When the band's focus for the LP shifted to the strange board game, "the studio we were working in flooded, and then our main engineer had a nervous breakdown, which caused us to almost have to start all over again, because he knew where everything was. I had foot problems, and I ended up having to get surgery." The singer says he's had foot problems for some time because of the shoes he had been wearing. Surgeons had to break some of the bones in his foot, shave them down, and since then, Bixler-Zavala has had to re-learn how to walk.

"We got sunk into a hole financially because of our drummer problems, and having to get a new drummer mid-tour when we were out with the Red Hot Chili Peppers," he continued, referring to the roster upheaval that eventually saw Thomas Pridgen filling the role. "We just started getting a lot of bad luck with it. We were kind of not allowed by Omar to speak its name while we were making the record, for fear of bad mojo."

After a while, when the guys' luck didn't improve, they decided to get rid of it. Rodriguez-Lopez buried the object and was sworn not to tell anyone in the band where he had hidden it.

"Because such a strange impact was left by using the board, we decided to make a record based on ... the stories we were getting from the things or spirits we were contacting," he continued. "The album is basically a sort of ... it's like the 'Ghostbusters,' when they want to catch a ghost, they throw out this little trap on the floor, and they open it. [The] record serves as a bunch of little traps, so when the record comes out, people will have those traps, and they can play the game and try to reverse the bad luck we've had come from it. It's our way of creating a little infernal machine, but we've reversed it, for good luck."

The bad mojo, along with "small details that are a little more private and embarrassing," derailed plans to release the album -- which Bixler-Zavala called the "record that did not want to be born" -- in September. Despite the bad luck the game wrought, the album's vinyl version will feature the band's own version of the same game, inside the gatefold -- so now, everyone can play.

And what does Bedlam -- which includes "Aberinkula," "Metatron," "Ilyena," "Tourniquet Man" and more -- sound like? The singer said longtime fans can expect typical Volta on this new record -- epic songs that run well over 10 minutes, huge guitars (some provided by Chili Pepper John Frusciante), and loads of experimental instrumentation.

"It goes in different directions and has different moods, but for new people who know nothing about us, there are those shorter songs, and I think that might appeal to some people," he said. "It was never done in any sort of, 'Let's get on the radio' intention, but it does help, I guess. The whole album is completely interactive for the listener, and there's something concrete to sink your teeth into.
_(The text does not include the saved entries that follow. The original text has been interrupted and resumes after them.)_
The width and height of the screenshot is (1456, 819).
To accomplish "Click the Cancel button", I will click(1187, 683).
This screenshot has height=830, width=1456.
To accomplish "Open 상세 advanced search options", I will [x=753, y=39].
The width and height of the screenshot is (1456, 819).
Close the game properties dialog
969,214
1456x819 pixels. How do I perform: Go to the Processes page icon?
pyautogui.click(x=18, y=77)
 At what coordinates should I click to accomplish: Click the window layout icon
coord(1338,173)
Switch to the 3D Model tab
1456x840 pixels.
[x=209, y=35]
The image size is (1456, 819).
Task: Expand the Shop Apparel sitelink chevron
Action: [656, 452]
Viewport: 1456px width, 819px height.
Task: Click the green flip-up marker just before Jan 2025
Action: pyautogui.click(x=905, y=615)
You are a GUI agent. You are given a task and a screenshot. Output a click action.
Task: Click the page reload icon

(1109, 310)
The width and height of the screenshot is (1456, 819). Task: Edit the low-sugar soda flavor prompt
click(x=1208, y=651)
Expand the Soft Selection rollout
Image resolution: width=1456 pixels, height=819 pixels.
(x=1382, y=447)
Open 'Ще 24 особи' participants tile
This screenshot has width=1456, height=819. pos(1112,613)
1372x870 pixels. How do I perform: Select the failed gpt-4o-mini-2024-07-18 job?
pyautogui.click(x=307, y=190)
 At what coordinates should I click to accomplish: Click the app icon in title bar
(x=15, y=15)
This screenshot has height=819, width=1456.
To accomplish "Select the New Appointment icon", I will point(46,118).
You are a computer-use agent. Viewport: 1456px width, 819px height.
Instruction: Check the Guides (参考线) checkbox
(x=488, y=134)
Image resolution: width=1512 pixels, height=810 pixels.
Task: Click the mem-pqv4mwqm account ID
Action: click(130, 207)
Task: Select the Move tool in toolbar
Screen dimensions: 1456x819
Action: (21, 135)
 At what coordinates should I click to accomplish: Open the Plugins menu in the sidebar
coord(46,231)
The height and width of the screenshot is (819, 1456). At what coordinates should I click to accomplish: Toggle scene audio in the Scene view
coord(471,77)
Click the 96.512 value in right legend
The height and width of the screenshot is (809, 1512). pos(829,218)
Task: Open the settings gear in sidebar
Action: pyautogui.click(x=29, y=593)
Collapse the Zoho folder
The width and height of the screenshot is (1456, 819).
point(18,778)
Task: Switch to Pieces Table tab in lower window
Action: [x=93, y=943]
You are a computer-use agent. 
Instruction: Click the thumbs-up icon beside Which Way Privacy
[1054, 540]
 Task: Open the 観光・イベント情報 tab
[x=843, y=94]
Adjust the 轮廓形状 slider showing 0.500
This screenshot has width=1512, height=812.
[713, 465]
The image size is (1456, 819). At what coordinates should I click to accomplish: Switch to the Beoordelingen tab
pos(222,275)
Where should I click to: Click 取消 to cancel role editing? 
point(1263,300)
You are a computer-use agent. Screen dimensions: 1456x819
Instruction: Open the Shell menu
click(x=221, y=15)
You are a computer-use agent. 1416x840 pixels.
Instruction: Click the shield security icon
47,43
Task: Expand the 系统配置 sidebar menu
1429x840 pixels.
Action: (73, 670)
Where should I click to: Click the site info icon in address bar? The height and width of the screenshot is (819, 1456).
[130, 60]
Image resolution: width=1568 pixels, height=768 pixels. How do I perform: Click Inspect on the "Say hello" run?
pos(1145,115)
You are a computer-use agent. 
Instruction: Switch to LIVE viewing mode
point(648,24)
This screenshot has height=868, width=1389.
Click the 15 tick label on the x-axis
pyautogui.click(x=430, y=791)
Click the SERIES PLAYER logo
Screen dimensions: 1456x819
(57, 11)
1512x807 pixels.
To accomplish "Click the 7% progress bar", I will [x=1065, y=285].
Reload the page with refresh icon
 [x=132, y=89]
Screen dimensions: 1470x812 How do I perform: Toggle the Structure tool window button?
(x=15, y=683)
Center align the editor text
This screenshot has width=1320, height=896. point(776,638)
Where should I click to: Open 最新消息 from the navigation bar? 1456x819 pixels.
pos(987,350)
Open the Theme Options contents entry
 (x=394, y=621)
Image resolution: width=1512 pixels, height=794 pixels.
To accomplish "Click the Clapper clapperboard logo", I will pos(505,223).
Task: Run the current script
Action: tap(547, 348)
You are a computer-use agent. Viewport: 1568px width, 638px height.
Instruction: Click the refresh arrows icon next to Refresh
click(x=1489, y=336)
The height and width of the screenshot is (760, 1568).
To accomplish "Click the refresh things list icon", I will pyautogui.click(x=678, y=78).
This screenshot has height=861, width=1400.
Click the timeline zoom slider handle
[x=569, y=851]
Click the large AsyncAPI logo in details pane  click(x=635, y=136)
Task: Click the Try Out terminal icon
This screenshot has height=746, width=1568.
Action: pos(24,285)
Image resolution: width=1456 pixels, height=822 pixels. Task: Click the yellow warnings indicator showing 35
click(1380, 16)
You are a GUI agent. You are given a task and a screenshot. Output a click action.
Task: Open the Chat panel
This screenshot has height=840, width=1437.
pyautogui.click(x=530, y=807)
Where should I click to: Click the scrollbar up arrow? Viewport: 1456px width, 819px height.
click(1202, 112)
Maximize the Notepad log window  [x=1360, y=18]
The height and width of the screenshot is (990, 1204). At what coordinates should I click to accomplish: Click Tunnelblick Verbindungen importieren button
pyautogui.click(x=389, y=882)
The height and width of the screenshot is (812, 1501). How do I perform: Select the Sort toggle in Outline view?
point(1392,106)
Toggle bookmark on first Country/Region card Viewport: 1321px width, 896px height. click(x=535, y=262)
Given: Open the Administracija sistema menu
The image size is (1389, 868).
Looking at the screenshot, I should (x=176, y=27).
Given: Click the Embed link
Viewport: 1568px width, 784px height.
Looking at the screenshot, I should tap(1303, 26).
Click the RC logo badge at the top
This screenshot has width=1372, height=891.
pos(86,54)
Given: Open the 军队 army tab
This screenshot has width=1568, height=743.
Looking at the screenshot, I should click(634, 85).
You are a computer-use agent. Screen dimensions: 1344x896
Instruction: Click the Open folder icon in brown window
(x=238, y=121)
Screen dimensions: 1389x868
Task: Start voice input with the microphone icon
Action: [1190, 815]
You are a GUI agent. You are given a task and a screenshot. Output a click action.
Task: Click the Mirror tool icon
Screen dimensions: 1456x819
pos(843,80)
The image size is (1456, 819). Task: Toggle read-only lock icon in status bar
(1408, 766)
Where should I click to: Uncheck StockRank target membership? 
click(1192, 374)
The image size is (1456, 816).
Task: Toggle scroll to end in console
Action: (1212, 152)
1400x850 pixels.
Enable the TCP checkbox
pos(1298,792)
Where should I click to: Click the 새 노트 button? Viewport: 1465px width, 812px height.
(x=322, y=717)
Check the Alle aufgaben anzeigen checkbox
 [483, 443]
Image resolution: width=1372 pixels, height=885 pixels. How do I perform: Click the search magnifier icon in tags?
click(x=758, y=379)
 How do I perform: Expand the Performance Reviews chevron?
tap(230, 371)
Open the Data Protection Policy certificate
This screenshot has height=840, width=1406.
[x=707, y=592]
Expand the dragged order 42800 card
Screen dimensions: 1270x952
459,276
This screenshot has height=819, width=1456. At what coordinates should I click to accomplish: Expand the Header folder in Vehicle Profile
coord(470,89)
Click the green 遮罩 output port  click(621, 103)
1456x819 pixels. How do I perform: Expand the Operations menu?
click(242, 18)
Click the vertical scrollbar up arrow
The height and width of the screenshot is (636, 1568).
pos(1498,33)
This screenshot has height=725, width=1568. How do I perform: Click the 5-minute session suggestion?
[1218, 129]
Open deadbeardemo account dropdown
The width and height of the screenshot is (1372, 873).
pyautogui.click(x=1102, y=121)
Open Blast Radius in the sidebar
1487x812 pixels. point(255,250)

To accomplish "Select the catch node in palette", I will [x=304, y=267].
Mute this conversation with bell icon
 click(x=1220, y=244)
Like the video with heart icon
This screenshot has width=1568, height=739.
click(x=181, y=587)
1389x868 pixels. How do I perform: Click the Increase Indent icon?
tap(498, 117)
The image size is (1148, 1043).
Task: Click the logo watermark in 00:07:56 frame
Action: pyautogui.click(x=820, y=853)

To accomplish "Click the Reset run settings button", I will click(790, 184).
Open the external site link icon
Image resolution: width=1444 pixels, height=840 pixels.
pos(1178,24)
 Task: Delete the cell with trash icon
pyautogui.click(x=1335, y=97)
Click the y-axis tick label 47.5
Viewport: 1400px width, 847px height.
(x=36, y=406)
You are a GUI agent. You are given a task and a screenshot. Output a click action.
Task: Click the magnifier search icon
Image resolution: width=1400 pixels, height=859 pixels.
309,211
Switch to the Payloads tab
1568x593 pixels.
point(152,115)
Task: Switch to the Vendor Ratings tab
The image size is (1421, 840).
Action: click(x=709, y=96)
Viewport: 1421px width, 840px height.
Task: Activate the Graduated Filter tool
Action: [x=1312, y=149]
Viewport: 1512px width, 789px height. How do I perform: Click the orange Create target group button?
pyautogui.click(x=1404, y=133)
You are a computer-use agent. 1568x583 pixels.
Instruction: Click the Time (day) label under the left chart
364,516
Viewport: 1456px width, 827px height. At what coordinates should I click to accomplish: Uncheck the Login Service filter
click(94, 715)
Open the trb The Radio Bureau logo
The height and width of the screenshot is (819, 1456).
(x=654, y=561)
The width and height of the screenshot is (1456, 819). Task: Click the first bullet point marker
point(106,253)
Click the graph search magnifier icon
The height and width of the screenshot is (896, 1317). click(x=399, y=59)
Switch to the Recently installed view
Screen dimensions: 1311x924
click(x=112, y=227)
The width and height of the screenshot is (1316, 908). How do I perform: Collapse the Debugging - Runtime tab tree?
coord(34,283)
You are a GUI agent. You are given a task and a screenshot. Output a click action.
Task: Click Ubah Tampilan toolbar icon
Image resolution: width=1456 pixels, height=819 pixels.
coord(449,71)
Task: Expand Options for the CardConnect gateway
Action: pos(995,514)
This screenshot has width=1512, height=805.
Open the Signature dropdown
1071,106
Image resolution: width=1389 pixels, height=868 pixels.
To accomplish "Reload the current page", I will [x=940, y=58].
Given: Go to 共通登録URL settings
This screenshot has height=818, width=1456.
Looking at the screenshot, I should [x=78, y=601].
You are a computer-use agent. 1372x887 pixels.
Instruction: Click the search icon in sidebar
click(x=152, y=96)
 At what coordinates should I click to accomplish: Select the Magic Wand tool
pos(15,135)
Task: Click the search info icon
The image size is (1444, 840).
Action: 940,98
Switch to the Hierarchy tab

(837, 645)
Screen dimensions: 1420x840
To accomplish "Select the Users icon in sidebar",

There is a story there, even if it is vague sometimes."

The band plans to hit the road in support of Bedlam early next year and has a New Year's Eve gig planned for San Francisco's Bill Graham Civic Auditorium -- for the bash, the Mars Volta are requiring fans to wear costumes. Bixler-Zavala said fans can also expect the album's first single, "Wax Simulacra," soon. Originally, the label wanted to introduce the LP with the track "Goliath," but the band wouldn't have it.

" 'Goliath' is about nine, 10 minutes long, and the end of it is so interesting, we didn't really want it to be used as a single," he said. "It kept getting butchered and came off really bad. If you edit our songs and you take away all the extra stuff, then that song might've just sounded like Wolfmother -- and we never want to compete with that. They're their own thing, and we're our own thing."